Description of the task
Number the lines below as a list, leaving out any blank lines.

▼

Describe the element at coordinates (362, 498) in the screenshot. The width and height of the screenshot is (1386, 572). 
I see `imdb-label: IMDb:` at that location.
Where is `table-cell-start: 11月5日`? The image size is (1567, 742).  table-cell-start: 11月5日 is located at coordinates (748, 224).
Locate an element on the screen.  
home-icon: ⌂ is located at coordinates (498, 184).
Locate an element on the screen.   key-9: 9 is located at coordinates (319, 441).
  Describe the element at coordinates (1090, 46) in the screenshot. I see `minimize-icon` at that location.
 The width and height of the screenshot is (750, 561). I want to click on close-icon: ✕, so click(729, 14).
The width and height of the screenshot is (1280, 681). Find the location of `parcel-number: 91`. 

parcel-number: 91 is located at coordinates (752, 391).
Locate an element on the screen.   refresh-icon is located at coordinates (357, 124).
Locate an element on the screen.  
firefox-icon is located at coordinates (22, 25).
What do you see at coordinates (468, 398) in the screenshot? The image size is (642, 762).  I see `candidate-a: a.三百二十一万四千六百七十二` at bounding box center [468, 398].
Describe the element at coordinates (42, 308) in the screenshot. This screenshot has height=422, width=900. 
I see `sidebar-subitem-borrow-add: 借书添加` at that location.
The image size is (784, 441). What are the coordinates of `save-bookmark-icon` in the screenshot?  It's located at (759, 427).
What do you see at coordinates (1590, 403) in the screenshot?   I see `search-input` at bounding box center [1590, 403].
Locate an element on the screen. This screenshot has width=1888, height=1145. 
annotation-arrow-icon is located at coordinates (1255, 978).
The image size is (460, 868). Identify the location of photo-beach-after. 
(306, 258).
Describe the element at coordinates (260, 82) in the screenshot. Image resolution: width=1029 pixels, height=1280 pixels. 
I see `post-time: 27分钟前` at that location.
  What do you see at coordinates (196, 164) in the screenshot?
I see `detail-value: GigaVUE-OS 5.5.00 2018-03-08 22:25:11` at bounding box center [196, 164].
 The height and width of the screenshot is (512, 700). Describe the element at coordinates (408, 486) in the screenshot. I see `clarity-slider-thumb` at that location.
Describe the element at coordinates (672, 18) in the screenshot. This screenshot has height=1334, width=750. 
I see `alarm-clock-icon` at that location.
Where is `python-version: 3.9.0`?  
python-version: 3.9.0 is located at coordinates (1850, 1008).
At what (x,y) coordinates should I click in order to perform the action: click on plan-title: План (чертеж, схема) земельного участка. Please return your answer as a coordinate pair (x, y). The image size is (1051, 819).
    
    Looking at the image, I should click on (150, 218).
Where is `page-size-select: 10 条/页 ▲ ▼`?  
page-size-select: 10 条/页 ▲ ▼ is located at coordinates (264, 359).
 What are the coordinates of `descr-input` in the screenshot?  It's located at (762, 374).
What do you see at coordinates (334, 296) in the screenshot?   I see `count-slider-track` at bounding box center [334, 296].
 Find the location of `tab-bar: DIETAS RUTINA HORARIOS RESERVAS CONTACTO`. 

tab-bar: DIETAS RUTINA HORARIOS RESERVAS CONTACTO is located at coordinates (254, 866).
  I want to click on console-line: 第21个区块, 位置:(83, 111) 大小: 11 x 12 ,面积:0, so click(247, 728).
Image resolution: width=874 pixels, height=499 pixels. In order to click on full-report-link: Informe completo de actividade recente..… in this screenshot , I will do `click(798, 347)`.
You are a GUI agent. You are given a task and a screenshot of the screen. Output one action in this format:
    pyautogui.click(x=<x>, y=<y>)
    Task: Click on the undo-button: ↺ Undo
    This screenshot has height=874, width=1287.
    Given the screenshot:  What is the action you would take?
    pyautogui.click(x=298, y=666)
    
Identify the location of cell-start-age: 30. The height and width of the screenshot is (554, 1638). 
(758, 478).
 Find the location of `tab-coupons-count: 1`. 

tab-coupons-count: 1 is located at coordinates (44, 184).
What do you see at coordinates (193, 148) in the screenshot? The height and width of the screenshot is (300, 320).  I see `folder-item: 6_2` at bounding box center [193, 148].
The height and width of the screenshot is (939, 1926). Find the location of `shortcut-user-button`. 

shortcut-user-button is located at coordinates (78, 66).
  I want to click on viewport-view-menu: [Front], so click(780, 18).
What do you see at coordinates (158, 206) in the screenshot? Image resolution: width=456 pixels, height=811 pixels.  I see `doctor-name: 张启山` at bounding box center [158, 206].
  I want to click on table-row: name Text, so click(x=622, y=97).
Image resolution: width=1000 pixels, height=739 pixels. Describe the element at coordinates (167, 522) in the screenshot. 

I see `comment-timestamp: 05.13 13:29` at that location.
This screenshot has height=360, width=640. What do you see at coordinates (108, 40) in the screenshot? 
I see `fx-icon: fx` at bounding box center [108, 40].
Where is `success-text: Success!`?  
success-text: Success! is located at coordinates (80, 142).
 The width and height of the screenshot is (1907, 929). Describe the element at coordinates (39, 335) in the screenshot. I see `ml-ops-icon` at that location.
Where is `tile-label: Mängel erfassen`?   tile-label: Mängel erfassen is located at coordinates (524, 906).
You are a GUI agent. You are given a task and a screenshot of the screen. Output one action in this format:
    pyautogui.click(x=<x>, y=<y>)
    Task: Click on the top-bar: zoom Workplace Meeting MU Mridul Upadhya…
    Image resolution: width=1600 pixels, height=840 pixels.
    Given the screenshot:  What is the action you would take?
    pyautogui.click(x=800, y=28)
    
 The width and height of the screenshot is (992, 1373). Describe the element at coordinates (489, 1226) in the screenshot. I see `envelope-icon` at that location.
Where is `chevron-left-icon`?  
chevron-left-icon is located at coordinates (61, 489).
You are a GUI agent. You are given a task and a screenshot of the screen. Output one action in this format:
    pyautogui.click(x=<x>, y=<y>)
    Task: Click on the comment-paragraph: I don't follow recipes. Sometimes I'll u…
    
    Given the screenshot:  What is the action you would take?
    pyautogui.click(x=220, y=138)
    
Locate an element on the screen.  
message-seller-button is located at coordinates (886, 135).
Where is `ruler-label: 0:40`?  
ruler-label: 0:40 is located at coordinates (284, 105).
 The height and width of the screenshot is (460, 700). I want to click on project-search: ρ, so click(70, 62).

▲

Task result
1. Describe the element at coordinates (362, 498) in the screenshot. The width and height of the screenshot is (1386, 572). 
2. I see `imdb-label: IMDb:` at that location.
3. Where is `table-cell-start: 11月5日`? The image size is (1567, 742).  table-cell-start: 11月5日 is located at coordinates (748, 224).
4. Locate an element on the screen.  
5. home-icon: ⌂ is located at coordinates (498, 184).
6. Locate an element on the screen.   key-9: 9 is located at coordinates (319, 441).
7.   Describe the element at coordinates (1090, 46) in the screenshot. I see `minimize-icon` at that location.
8.  The width and height of the screenshot is (750, 561). I want to click on close-icon: ✕, so click(729, 14).
9. The width and height of the screenshot is (1280, 681). Find the location of `parcel-number: 91`. 
10. parcel-number: 91 is located at coordinates (752, 391).
11. Locate an element on the screen.   refresh-icon is located at coordinates (357, 124).
12. Locate an element on the screen.  
13. firefox-icon is located at coordinates (22, 25).
14. What do you see at coordinates (468, 398) in the screenshot? The image size is (642, 762).  I see `candidate-a: a.三百二十一万四千六百七十二` at bounding box center [468, 398].
15. Describe the element at coordinates (42, 308) in the screenshot. This screenshot has height=422, width=900. 
16. I see `sidebar-subitem-borrow-add: 借书添加` at that location.
17. The image size is (784, 441). What are the coordinates of `save-bookmark-icon` in the screenshot?  It's located at (759, 427).
18. What do you see at coordinates (1590, 403) in the screenshot?   I see `search-input` at bounding box center [1590, 403].
19. Locate an element on the screen. This screenshot has width=1888, height=1145. 
20. annotation-arrow-icon is located at coordinates (1255, 978).
21. The image size is (460, 868). Identify the location of photo-beach-after. 
22. (306, 258).
23. Describe the element at coordinates (260, 82) in the screenshot. Image resolution: width=1029 pixels, height=1280 pixels. 
24. I see `post-time: 27分钟前` at that location.
25.   What do you see at coordinates (196, 164) in the screenshot?
26. I see `detail-value: GigaVUE-OS 5.5.00 2018-03-08 22:25:11` at bounding box center [196, 164].
27.  The height and width of the screenshot is (512, 700). Describe the element at coordinates (408, 486) in the screenshot. I see `clarity-slider-thumb` at that location.
28. Describe the element at coordinates (672, 18) in the screenshot. This screenshot has height=1334, width=750. 
29. I see `alarm-clock-icon` at that location.
30. Where is `python-version: 3.9.0`?  
31. python-version: 3.9.0 is located at coordinates (1850, 1008).
32. At what (x,y) coordinates should I click in order to perform the action: click on plan-title: План (чертеж, схема) земельного участка. Please return your answer as a coordinate pair (x, y). The image size is (1051, 819).
33.     Looking at the image, I should click on (150, 218).
34. Where is `page-size-select: 10 条/页 ▲ ▼`?  
35. page-size-select: 10 条/页 ▲ ▼ is located at coordinates (264, 359).
36.  What are the coordinates of `descr-input` in the screenshot?  It's located at (762, 374).
37. What do you see at coordinates (334, 296) in the screenshot?   I see `count-slider-track` at bounding box center [334, 296].
38.  Find the location of `tab-bar: DIETAS RUTINA HORARIOS RESERVAS CONTACTO`. 
39. tab-bar: DIETAS RUTINA HORARIOS RESERVAS CONTACTO is located at coordinates (254, 866).
40.   I want to click on console-line: 第21个区块, 位置:(83, 111) 大小: 11 x 12 ,面积:0, so click(247, 728).
41. Image resolution: width=874 pixels, height=499 pixels. In order to click on full-report-link: Informe completo de actividade recente..… in this screenshot , I will do `click(798, 347)`.
42. You are a GUI agent. You are given a task and a screenshot of the screen. Output one action in this format:
43.     pyautogui.click(x=<x>, y=<y>)
44.     Task: Click on the undo-button: ↺ Undo
45.     This screenshot has height=874, width=1287.
46.     Given the screenshot:  What is the action you would take?
47.     pyautogui.click(x=298, y=666)
48. Identify the location of cell-start-age: 30. The height and width of the screenshot is (554, 1638). 
49. (758, 478).
50.  Find the location of `tab-coupons-count: 1`. 
51. tab-coupons-count: 1 is located at coordinates (44, 184).
52. What do you see at coordinates (193, 148) in the screenshot? The height and width of the screenshot is (300, 320).  I see `folder-item: 6_2` at bounding box center [193, 148].
53. The height and width of the screenshot is (939, 1926). Find the location of `shortcut-user-button`. 
54. shortcut-user-button is located at coordinates (78, 66).
55.   I want to click on viewport-view-menu: [Front], so click(780, 18).
56. What do you see at coordinates (158, 206) in the screenshot? Image resolution: width=456 pixels, height=811 pixels.  I see `doctor-name: 张启山` at bounding box center [158, 206].
57.   I want to click on table-row: name Text, so click(x=622, y=97).
58. Image resolution: width=1000 pixels, height=739 pixels. Describe the element at coordinates (167, 522) in the screenshot. 
59. I see `comment-timestamp: 05.13 13:29` at that location.
60. This screenshot has height=360, width=640. What do you see at coordinates (108, 40) in the screenshot? 
61. I see `fx-icon: fx` at bounding box center [108, 40].
62. Where is `success-text: Success!`?  
63. success-text: Success! is located at coordinates (80, 142).
64.  The width and height of the screenshot is (1907, 929). Describe the element at coordinates (39, 335) in the screenshot. I see `ml-ops-icon` at that location.
65. Where is `tile-label: Mängel erfassen`?   tile-label: Mängel erfassen is located at coordinates (524, 906).
66. You are a GUI agent. You are given a task and a screenshot of the screen. Output one action in this format:
67.     pyautogui.click(x=<x>, y=<y>)
68.     Task: Click on the top-bar: zoom Workplace Meeting MU Mridul Upadhya…
69.     Image resolution: width=1600 pixels, height=840 pixels.
70.     Given the screenshot:  What is the action you would take?
71.     pyautogui.click(x=800, y=28)
72.  The width and height of the screenshot is (992, 1373). Describe the element at coordinates (489, 1226) in the screenshot. I see `envelope-icon` at that location.
73. Where is `chevron-left-icon`?  
74. chevron-left-icon is located at coordinates (61, 489).
75. You are a GUI agent. You are given a task and a screenshot of the screen. Output one action in this format:
76.     pyautogui.click(x=<x>, y=<y>)
77.     Task: Click on the comment-paragraph: I don't follow recipes. Sometimes I'll u…
78.     Given the screenshot:  What is the action you would take?
79.     pyautogui.click(x=220, y=138)
80. Locate an element on the screen.  
81. message-seller-button is located at coordinates (886, 135).
82. Where is `ruler-label: 0:40`?  
83. ruler-label: 0:40 is located at coordinates (284, 105).
84.  The height and width of the screenshot is (460, 700). I want to click on project-search: ρ, so click(70, 62).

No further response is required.